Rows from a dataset
——————————

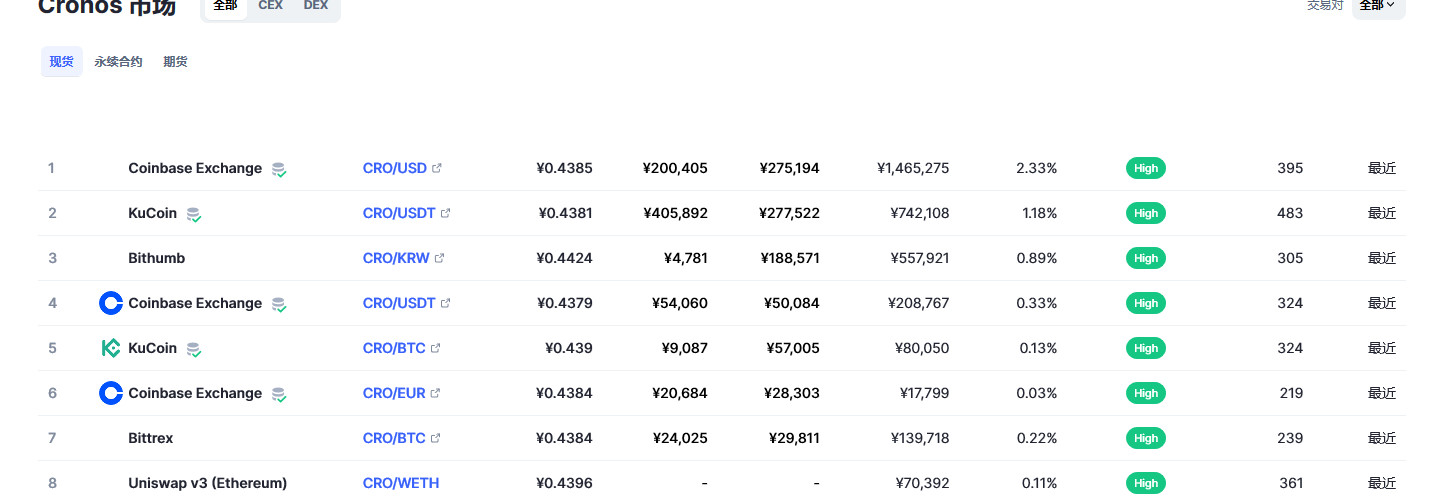
Task: Click the KuCoin logo in row 5
Action: pyautogui.click(x=111, y=348)
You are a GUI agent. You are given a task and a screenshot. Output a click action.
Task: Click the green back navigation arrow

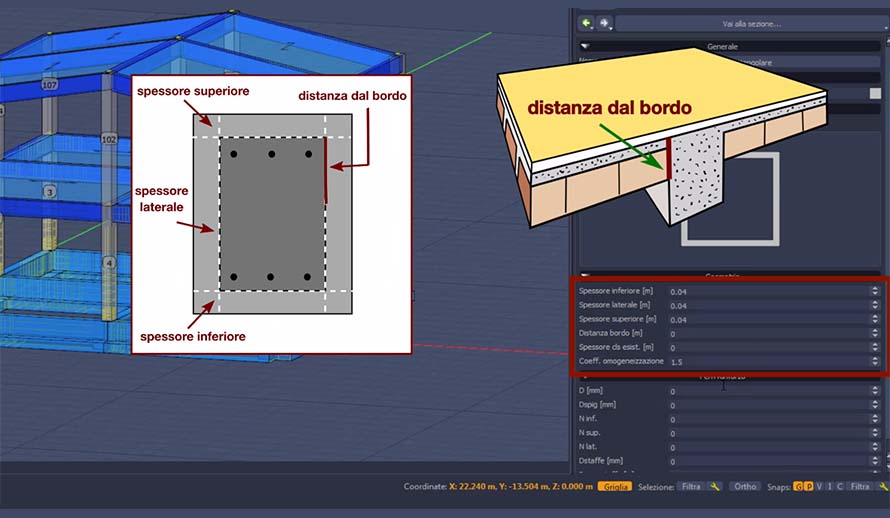pos(587,22)
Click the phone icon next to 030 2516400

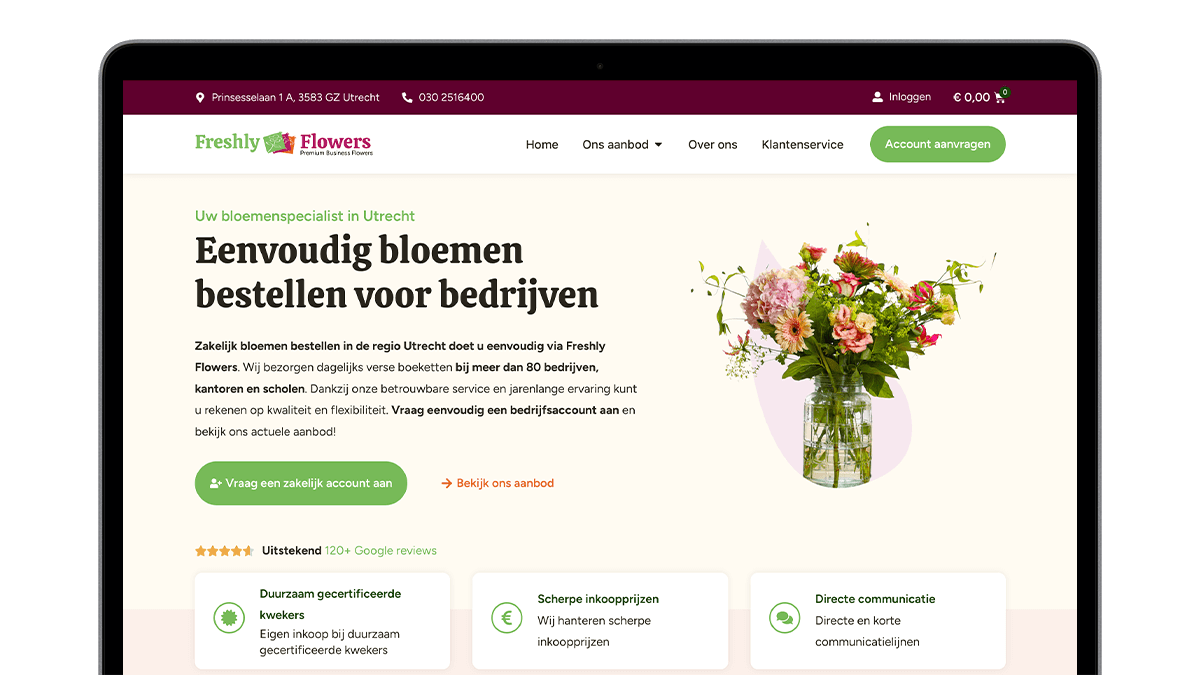(407, 98)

——————————

Requirement: Rewrite the material above as a numbered list, skipping blank lines and leaving out the pictures.

Answer for this exercise:
1. Task: Click the KuCoin logo in row 5
2. Action: pyautogui.click(x=111, y=348)
3. You are a GUI agent. You are given a task and a screenshot. Output a click action.
4. Task: Click the green back navigation arrow
5. pos(587,22)
6. Click the phone icon next to 030 2516400
7. (407, 98)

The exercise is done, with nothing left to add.